Capitolo X

Mentre cammino in una boscaglia a piedi scalzi, con in groppa mia madre e le mie scarpe bagnate in mano, rifletto su come basti veramente poco a distruggere tutto. Non voglio rivangare il passato né pensare a come sarebbe stato tutto evitabile, né a come puzzava quel corpo senza vita che ho messo al volante, né alla quantità di sangue e ferite che gli circondavano il volto.

Ho creato il mio scenario. La mia casa delle bambole, dove ogni sedia è messa al posto giusto, ogni personaggio posizionato esattamente dove dovrebbe stare.

Osservo il cielo, la luce fine dell'alba mi trafigge gli occhi come una lama affilata, e ringrazio lo stesso cielo per avermi piazzato su un pianeta dove anche il peggior giorno della mia vita è meno importante dell'alzarsi del sole. Consapevolizzarmi che il mondo va avanti anche senza il mio consenso è, allo stesso tempo, rassicurante e terrorizzante.

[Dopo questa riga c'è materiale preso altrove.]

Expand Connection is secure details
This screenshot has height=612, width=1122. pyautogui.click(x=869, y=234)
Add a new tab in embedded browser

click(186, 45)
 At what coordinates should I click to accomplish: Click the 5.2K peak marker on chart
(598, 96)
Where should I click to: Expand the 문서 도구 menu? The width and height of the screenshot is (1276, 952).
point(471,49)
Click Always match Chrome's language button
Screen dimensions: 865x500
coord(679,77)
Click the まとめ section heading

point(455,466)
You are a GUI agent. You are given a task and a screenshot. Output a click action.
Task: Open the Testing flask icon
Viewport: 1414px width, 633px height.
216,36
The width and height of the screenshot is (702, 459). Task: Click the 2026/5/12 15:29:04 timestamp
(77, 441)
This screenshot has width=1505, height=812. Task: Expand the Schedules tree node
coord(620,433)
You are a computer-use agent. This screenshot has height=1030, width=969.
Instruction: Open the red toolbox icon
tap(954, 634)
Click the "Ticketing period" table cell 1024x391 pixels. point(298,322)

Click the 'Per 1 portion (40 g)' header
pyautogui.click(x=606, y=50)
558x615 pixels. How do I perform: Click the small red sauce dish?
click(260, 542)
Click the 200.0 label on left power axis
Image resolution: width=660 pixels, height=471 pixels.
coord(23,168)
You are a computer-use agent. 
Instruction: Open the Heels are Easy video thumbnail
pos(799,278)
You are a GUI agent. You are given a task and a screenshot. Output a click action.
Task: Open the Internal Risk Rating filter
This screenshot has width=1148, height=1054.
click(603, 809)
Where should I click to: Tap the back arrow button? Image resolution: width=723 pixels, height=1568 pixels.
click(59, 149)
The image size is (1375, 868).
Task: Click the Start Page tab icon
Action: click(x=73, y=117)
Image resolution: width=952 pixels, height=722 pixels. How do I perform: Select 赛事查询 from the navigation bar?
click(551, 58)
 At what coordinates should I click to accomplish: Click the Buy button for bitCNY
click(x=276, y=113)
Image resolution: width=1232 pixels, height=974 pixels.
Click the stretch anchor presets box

Quando faccio le notti in bianco mi è sempre sembrato di riuscire a sconfiggere la quotidianità. Nel corso di una vita non si vedono mai abbastanza albe. Si va a dormire troppo presto, e ci si risveglia troppo tardi.

L'assistere all'alba di un nuovo giorno è sempre stata la mia ingenua ribellione in una lotta più grande di me e del mondo stesso. Ventiquattro ore in un giorno, e una manciata di secondi per cambiare un'intera vita. O finirla.

Con le palme dei piedi doloranti e sporchissime, esco dalla foresta e appoggio mia madre sotto lo scivolo del parchetto dietro casa nostra.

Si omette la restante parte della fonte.